Te Puia Hut and Hot Springs (via Makino Ridge/Mohaka River), Saturday, February 27
Trampers: Ted Angove, Paul Exeter, Matt Green, Wade Sawyer, Viv Bramley, John Marshall, John Russell, Murray Goss, Ray Slavin, Sue Marshall, Geoff Donkin, and Jude Paton
Twelve keen trampers set out for one of our favourite destinations: Te Puia Hut and the hot springs, which has to be the best one day walk in Hawke’s Bay. We were amazed at the extent of debris at the ford after the heavy rain a few weeks ago and pleased the steep section of road had been recently graded. The initial plan was that the majority would head up Makino Ridge and make a round trip of it.
However, by the time we reached the drop off point, seven of us had opted instead for the cruisy option of trekking in along the river, leaving five to hot foot it over Makino. The rest left the car park at 8.45am in cool, overcast conditions.
But the cloud soon burned off and the sunny, blue-sky day we’d been promised eventuated. The first cluster of three reached the empty hut two hours later after a leisurely amble with several drink and snack stops and photo opportunities. Along the way, we chatted to a Czech couple apple-picking in HB who had spent the night in the hut, and four others from Manawatu on their way back out. Some had morning tea on the riverbank, others sitting on the bench outside and another reading the paper at the table inside (cruisy all right!). We studied the occupancy board and noted 19 people had stayed in the hut on January 5. John M returned to report the Makino lot was already down and making their way across the swing-bridge… they really didn’t waste time! Off we set in dribs and drabs, being that sort of day and that sort of track.
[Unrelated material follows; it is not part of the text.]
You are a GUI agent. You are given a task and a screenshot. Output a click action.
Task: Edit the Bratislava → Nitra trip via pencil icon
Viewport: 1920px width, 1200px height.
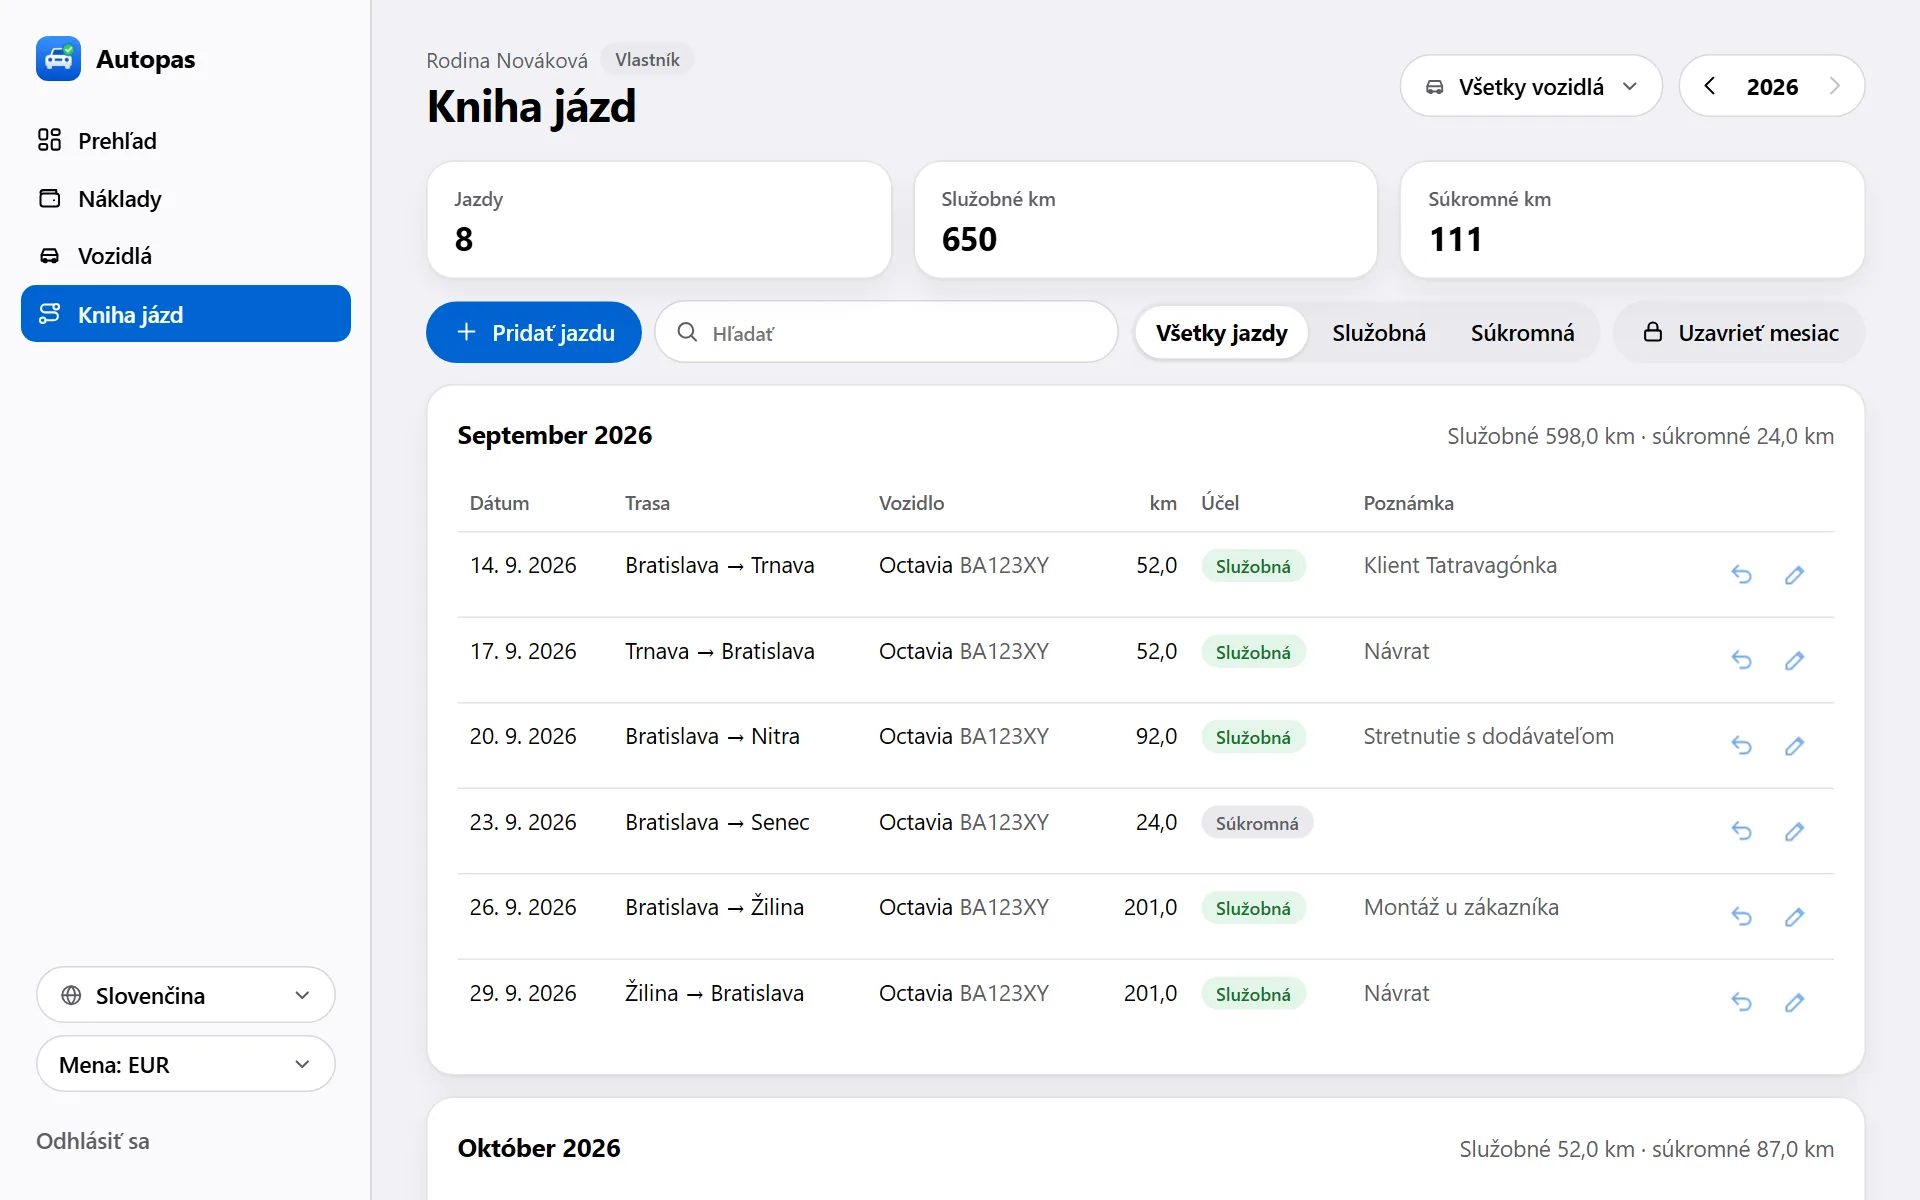pos(1794,746)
We lunched on the riverbank, having decided it was way too warm for the hot pools. Debate followed as to whether it was way too cold for the river… or whether it might be merely refreshing. In the end, no one was game to venture in and tell us. We were touched by the poem on a stone above the river, a tribute to a tramper who had died, by his mates. And we spotted a beautiful Red Admiral butterfly flitting next to the river, which alighted, delicately opened its wings and allowed us to take its photo. Unfortunately the midges liked us a bit too much, so we didn’t linger too long before heading back. Wade did his best to find the tree with a large stick insect they’d seen on the way in… but which tree? In the end, he went one better and found another tree right next to the track with five large stick insects on it, four brown and one green … tricky things to photograph, flat up against the bark and blending in!
We paused at the hut before continuing and met a family of four heading in for the night plus a couple of other guys. Geoff obligingly pointed out the way up to the natural archway, a five- minute clamber up the bank. The tale of a large stone under which an opposum is buried made for a good story. A couple of us decided we could do with cooling off before we tackled the last hill for the day, after coming across Ray and Gossy towelling off from a swim in the river. It was certainly refreshing, but did the trick, and we motored up the hill… sort of. We paused to watch a couple of guys trout fishing in the river, but Gossy didn’t fancy their chances!
We returned to the van about 3:45pm to find the others resting in the shelter, and headed home shortly after.